Previous Lecture | lect28 |
lect28, Thu 06/04
Final Thursday Lecture:
Announcements
Applications for 190J and Paid Learning Assistants
- Information: https://cs.ucsb.edu/education/undergrad/ULA-application
- Application: http://bit.ly/CS-ULA-Application-Fall2020
- List of Courses: http://bit.ly/CS-ULA-Info-Fall2020
ESCI Reminder (Course Evaluations)
You are likely getting many reminders from the automated system about course evaluations (ESCIs). I would like to also remind you to please take a moment to enter your feedback about the course. It is very important.
Response rate as of 1:48pm 06/04/2020:
Lecture Time | Course ID | Enrollment Count | Surveys Completed | Percent Completed |
---|---|---|---|---|
TR 3:30pm | CMPSC 48 0200 | 44 | 25 | 56.82% |
TR 5pm | CMPSC 48 0100 | 37 | 12 | 35.14% |
See reminders from Tuesday’s lecture about:
- the importance of comments
- keeping praise and criticism focused on your learning, rather than enjoyment or personality
- being aware of implicit bias
One lesson learned:
git bisect
is cool
Note for lab10: Add some notes on testing in Part 2
I encourage you to add a section in part 2, your programmers guide, that describes your testing approach.
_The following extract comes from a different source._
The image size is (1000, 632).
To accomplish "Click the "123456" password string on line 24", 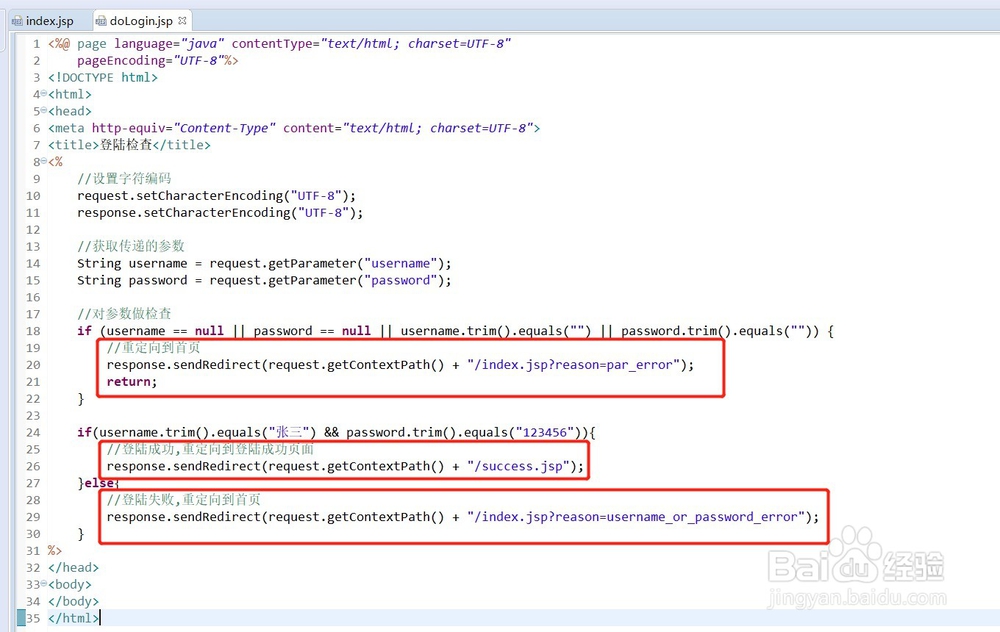I will coord(539,432).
What I mean is, to add a few sentences or bullet points that describe:
- What parts of your code have unit testing
- What parts of your code have cypress testing
- Or for Spring Boot: Integration or Selenium testing
This doesn’t have to be super long or detailed; just a high level description.
- Some teams have more test coverage, and some have less
- Doing nothing beyond lab07 doesn’t count against you, but
- If you did more than the minimum required for lab07, we want to be able to give you credit for it.
Time to work with your teams
- Final scheduled standup
- Do you need another before final presentation?
- If so, now is the best time to work out the schedule
- Decide:
- what isn’t getting done
- of what is still left to be done, what is really necessary?
- Determine:
- Most crucial tech blockers
Final Thoughts
I have been really pleased with what I’ve been seeing when I stop in your groups.
Here’s the course description for CS48, turned into a bullet list:
Team-based project development. Topics include
- software engineering and professional development practices,
- interface design,
- advanced library support
- techniques for team-oriented design and development
- testing and test-driven development
- software reliability and robustness.
Students present and demonstrate final projects.
Note that “web development” isn’t on the list; we learned some of that, but that was a means to an end.
We’ve touched on all of the topics in the list, admittedly emphasizing some more than others.
Where I see some real mastery is:
- professional development practices
- team oriented design and development
I pop in on breakout rooms and I hear you talking about different feature branches and pull requests, QA and production, front-end and back-end, issues, acceptance criteria and your kanban board.
I no longer hear “student teams”. What I hear is the sounds of software industry professionals at work.
I’m really proud of what we’ve accomplished this quarter. I hope you are too.